Serap Oruç

Gazze İnsanım Diyen Herkesin Meselesi

Serap Oruç

Gazze'de soykırımcı, kan emici İsrail tarafından vakitsizce uykusundan yanarak uyandırılan, başları gövdesinden ayrılan bebekler, çocuklar için; anneler, babalar için, insanlar için çok şey söyleyebilirim, çok cümle kurup yazabilirim lâkin söyleyecekken dilim tutuluyor. Kelimeler boğazımda düğüm olup kalıyor. Yazacakken sessizliğimle duânın gücüne haykırmak daha doğru geliyor.

Zira bizler bebek katilleri için günlerdir, hatta aylardır elimizden gelen şeyleri o anki ruh halimize göre yapmaya çalışıyoruz. Yazıyoruz, paylaşım yapıyoruz, yürüyoruz, elimizden geldiğince boykot etmeye gayret ediyoruz. 

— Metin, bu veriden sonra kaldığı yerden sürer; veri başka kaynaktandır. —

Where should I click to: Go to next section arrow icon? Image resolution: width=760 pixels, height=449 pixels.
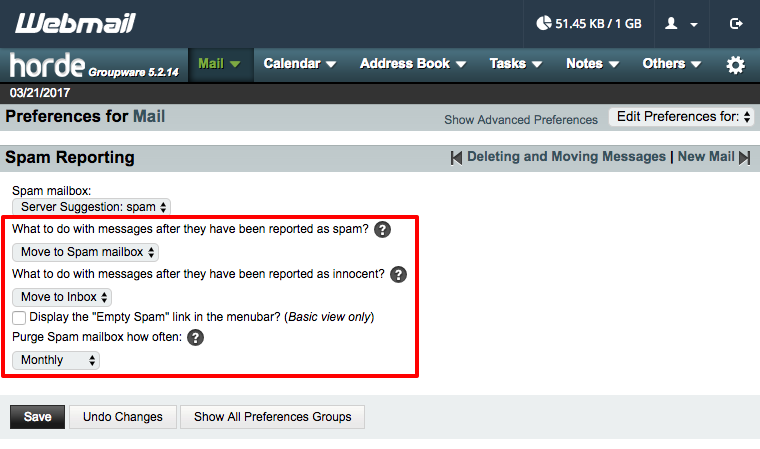pos(744,158)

Fakat asıl olan şu ki birkaç güne unutup hayatımıza devam ediyoruz.

Bir babanın elinde başı olmayan çocuğunun bedeni kalıyor biz izliyoruz, bir anne diri diri yanıyor ve bir baba aslında binlerce çocuk, anne, baba yakılıyor, kurşuna diziliyor, bombalanıyor biz izliyoruz.

Sağ kalan çocukların, annelerin, babaların yanaklarında gözyaşları kuruyor; sonra felaketin öncüsü gece başlıyor. Bir kabus örtüsünü üzerlerine çekiyorlar, eminim birçoğu sadece gözlerini kapatıyor asla uyumuyor. Eğer bir olay olursa "kaderden kaçılmaz, Allah bize kafidir" deyip teslim oluyorlar veya olaysız bir sabah daha olursa "her halimizde Allah'a hamdolsun" deyip sancılı bir güne yeniden başlıyorlar. 

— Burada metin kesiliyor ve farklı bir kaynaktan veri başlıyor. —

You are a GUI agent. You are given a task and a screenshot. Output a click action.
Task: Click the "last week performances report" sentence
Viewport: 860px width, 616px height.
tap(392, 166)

Peki Dünya üzerindeki medeni olarak tanınan ülkelerin yöneticileri, Birleşmiş Milletler; tüm bu olanlar için, bebek katillerini durdurmak için kayda değer ne yaptı? Bir şehrin semasından ölüm yağarken, yer ve gök o şehrin sakinlerine dar edilmişken; "insan hakkı" diyen, kendisini modern yönetim sistemine sahip olarak değerlendiren, demokratik ve bağımsız devletlerde bebeklerin, çocukların yaşam hakkı için sıradan insanlar kendisini paralarken gücü elinde bulunduranlar neden susuyor?

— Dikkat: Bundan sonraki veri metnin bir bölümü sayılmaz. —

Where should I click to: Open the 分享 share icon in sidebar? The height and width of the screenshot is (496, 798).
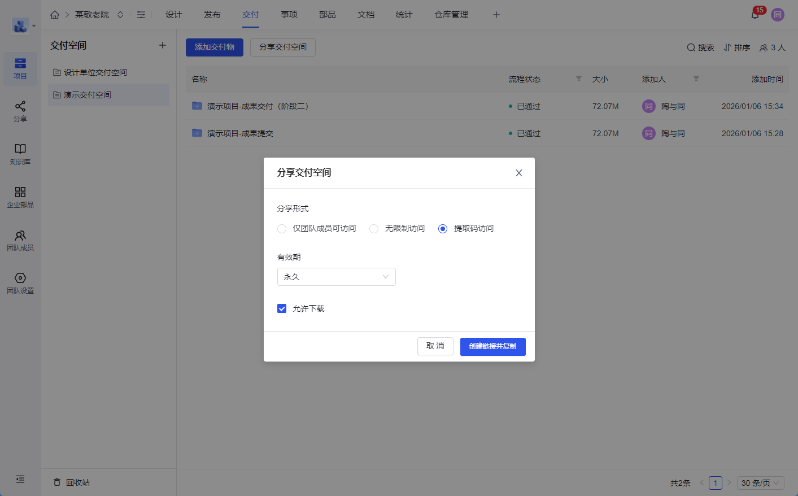click(20, 107)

Demek ki insan kim olursa olsun, ne olursa olsun nasipsizse ne bir çocuğun tebessümüne, ne de darda kalanların esenliğine vesile olamıyor. İnsan hakkı, çocuk hakkı sadece bazılarının hakkı olarak kabul ediliyor.

İşgalin her yerde olduğu bu çağda "kalbimi koru kolla duyarsızlıktan, tutarsızlıktan ve şovlardan" diye dua etmekten, soykırımın gölgesinde içimde umudu barındırmaktan, çaresizliğime şu birkaç satırı şahidim olsun diye not almaktan, uğraştığım, meşgul olduğum işi elimden gelenin en iyi haliyle yapmaya gayret etmekten, kalbimi mazlumların yanında tutmaktan başka bir şey yapamıyorum. Sonuç değişir değişmez, bilmiyorum lâkin mazlumu, yetimi, öksüzü zalimlerin elinden kurtar Allah'ım, kudretindeki mucizenin yüceliğini esirgeme, selamete eriştir.

Gazze "insanım" diyen herkesin meselesi ve mazluma yapılan zulme sessiz kalan herkes zalim. Unutulan her kötülüğün tekrar ettiği gibi, unutulan soykırım da tekrar eder. Bu yaşanılan soykırım asla unutulmasın, bebek katilleri aklımızda daima diri kalsın ve diliyorum İsrail yıkılsın. Saygılar.